Another story from the Corinth battlefield has always been appealing to me. The passage appears in the first volume of Shelby Foote's Civil War, and includes some remarks by the Union commander, General Rosecrans:

Near Battery Robinette, having bared his head "in the presence of brave men," Rosecrans came upon an Arkansas lieutenant, shot through the foot and propped against a tree. He offered him a drink of water. "Thank you, General; one of your men just gave me some," the Confederate replied. When the Federal commander, glancing around at the heaped and scattered corpses in their butternut rags, remarked that there had been "pretty hot fighting here," the rebel Westerner agreed. "Yes General, you licked us good," he said. "but we gave you the best we had in the ranch."

William C. Oates of the 15th Alabama had some interesting things to say about motivation of the typical Confederate fighting man. Oates says that a declaration that the war was being fought to preserve slavery would have caused the armies to disband. "The men would have laid down their arms and gone home."

"The brave men who filled the ranks of Confederate armies volunteered to fight for home rule, local self-government, for seperate national independence -- with the institution of slavery as an important incident of the struggle." Oates goes on to describe men of the planter class who main purpose in pursuing secession was preservation of slavery "as a means of wealth". "...a great majority of the soldiers in the ranks -- the men who handled the msukets and did the killing -- were not of that class."

He then moves to a further description of the practical motivation of the average soldier: "Besides their other grievances, the apprehension those poor men had of the consequences of emancipation of four million of negro slaves in their midst, and they to be given the franchise and elevated to political and social equality with the whites, was horrifying to their proud spirits, and those who never owned a slave fought for slavery to avoid such direful consquences. Southern pride was offended, and the blood was made to boil at the idea of enforced equality of an inferior race."

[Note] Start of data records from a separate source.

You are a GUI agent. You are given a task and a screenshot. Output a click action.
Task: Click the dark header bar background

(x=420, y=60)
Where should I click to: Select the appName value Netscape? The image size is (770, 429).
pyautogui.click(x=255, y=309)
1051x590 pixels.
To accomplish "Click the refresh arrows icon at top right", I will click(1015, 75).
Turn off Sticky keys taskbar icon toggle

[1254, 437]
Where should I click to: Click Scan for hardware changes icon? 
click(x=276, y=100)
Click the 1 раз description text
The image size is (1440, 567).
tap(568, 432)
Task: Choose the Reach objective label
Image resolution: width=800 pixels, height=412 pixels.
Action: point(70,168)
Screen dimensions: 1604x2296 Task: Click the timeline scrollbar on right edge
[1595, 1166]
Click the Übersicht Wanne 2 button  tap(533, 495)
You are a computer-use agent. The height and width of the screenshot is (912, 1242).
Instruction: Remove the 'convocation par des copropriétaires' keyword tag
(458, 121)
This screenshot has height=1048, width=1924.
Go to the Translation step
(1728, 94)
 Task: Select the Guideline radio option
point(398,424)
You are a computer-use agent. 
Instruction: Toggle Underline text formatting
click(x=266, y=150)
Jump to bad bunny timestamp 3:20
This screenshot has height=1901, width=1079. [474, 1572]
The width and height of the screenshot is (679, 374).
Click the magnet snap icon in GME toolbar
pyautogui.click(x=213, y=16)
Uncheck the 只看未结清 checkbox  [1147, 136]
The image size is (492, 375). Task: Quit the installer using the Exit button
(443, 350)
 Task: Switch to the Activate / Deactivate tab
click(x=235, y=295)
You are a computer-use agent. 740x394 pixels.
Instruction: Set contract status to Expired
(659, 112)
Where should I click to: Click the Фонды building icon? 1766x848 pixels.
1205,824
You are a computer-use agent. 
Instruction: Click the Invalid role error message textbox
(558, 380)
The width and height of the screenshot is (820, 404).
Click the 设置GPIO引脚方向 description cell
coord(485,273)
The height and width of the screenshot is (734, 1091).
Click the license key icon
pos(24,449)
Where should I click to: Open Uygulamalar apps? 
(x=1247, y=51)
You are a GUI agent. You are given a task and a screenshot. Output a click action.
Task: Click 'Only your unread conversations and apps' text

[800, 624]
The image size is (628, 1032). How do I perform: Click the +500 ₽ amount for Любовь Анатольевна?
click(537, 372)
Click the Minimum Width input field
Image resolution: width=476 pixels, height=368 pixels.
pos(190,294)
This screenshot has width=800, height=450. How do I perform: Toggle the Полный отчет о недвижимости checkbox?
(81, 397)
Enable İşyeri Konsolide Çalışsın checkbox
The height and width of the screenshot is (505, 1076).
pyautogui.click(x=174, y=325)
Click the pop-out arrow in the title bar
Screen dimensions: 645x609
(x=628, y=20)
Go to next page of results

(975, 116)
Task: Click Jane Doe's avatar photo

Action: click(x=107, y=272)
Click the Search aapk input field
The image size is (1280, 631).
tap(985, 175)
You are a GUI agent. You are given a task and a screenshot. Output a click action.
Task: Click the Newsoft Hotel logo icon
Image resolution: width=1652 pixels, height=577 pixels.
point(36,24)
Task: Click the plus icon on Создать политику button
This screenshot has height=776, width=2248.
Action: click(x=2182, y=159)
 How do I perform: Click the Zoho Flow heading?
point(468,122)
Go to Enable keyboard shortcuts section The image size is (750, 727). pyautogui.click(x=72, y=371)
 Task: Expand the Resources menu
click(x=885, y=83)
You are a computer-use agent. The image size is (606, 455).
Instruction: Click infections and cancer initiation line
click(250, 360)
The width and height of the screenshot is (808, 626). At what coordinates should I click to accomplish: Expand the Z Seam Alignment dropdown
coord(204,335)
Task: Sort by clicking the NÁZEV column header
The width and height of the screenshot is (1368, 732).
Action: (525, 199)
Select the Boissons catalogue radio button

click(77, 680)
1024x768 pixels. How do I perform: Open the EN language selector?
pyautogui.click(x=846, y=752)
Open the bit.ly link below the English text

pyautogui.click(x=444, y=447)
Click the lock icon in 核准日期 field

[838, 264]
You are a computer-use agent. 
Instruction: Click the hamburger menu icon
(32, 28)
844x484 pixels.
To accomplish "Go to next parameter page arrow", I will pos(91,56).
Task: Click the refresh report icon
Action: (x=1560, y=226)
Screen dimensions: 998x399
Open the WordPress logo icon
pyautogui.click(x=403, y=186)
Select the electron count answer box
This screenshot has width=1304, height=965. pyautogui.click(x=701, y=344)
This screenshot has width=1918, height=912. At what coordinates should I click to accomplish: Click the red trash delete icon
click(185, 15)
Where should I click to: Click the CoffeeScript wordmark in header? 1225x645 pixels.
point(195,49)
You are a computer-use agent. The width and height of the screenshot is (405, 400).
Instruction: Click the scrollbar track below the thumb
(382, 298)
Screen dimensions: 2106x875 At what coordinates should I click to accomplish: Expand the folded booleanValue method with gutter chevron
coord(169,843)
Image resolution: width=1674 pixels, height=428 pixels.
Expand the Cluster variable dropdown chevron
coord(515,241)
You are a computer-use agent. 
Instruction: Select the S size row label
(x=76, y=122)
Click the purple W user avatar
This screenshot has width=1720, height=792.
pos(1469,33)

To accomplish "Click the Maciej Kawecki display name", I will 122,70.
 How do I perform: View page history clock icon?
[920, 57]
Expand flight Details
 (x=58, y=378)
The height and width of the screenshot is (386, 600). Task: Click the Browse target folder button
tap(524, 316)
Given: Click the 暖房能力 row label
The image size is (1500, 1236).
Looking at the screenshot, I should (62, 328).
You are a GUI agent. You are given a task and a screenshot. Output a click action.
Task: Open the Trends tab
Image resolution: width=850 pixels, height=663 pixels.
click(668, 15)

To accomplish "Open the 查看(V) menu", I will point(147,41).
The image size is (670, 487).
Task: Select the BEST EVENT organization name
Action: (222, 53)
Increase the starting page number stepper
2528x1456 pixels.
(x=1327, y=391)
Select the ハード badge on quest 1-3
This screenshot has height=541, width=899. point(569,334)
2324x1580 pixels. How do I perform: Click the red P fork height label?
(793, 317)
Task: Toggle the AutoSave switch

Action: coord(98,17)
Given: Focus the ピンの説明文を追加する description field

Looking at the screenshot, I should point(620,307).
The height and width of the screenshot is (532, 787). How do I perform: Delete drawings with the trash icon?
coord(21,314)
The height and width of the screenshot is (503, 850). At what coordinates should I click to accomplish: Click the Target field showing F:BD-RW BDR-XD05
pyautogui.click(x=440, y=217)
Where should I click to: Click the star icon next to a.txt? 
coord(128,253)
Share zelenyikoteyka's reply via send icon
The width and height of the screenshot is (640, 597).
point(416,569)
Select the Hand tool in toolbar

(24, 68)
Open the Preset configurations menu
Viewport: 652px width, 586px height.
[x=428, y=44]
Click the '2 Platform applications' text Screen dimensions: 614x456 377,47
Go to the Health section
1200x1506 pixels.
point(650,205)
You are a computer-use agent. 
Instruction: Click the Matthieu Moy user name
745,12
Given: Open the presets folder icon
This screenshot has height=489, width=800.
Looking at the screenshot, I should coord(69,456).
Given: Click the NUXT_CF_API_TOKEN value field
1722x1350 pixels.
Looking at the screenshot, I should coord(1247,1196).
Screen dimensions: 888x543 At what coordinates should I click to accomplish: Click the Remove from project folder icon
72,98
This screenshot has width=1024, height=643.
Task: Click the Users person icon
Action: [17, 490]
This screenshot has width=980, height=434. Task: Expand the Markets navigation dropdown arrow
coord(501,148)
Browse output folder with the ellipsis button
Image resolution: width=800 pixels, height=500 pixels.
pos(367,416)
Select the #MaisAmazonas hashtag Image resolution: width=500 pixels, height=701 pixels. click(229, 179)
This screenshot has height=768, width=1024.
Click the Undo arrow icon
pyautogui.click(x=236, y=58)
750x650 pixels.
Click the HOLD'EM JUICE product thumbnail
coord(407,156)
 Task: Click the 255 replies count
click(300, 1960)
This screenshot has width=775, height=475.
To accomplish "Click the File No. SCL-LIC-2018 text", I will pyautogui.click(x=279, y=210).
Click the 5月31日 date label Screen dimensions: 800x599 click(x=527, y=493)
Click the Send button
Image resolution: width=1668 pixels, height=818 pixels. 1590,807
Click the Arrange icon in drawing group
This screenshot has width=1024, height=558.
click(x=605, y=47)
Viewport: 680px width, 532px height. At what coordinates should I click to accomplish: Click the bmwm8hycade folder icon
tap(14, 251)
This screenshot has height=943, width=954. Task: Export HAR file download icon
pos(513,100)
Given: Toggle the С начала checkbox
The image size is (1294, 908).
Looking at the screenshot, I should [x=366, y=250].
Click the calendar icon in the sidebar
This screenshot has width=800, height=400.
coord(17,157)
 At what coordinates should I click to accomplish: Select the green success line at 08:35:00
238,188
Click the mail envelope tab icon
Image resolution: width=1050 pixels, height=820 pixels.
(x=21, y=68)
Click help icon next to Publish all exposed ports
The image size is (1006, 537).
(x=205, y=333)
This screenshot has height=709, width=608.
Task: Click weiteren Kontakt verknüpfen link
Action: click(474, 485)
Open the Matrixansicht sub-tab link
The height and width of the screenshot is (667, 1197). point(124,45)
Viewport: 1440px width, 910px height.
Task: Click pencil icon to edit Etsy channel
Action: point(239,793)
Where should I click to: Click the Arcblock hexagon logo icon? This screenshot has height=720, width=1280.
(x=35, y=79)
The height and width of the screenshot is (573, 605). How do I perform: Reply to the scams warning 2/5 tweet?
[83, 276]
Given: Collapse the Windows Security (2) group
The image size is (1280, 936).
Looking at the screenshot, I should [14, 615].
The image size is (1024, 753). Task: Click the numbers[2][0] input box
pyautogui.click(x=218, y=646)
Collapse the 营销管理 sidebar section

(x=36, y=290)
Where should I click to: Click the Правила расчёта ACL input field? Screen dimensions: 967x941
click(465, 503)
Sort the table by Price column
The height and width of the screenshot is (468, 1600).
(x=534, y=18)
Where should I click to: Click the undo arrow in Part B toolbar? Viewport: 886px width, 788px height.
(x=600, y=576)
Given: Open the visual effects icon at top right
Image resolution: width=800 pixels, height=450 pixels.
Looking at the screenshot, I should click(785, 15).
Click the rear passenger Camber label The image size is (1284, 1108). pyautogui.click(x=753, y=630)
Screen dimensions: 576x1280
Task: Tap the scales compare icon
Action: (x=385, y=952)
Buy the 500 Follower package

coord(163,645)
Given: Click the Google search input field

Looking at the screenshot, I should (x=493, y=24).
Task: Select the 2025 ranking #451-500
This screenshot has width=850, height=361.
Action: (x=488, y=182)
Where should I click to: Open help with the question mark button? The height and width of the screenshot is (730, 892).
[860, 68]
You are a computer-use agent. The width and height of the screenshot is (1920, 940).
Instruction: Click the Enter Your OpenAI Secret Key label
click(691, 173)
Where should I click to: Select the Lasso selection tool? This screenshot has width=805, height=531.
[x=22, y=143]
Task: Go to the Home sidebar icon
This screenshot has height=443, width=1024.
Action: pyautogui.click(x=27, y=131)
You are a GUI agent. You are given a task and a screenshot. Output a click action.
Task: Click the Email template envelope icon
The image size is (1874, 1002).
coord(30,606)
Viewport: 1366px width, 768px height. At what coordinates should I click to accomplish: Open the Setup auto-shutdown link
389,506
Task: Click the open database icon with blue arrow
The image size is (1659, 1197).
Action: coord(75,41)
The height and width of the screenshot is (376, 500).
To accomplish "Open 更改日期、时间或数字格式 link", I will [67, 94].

Oates completes this thought by saying that these fears were realized during Reconstruction. "...the negroes were freed and enfranchised, and directed by a horde of plundering carpet-baggers and native scalawags, general bankruptcy came and general ruin threatened all homes in the South. It was a realization of the grave apprehension of he poor white men in the Confederate ranks."

This interesting line of thought may be found in Otes' chapter on the "Negro Slaves as Soldiers", 498-99 of his book, The War Between the Union and the COnfederacy".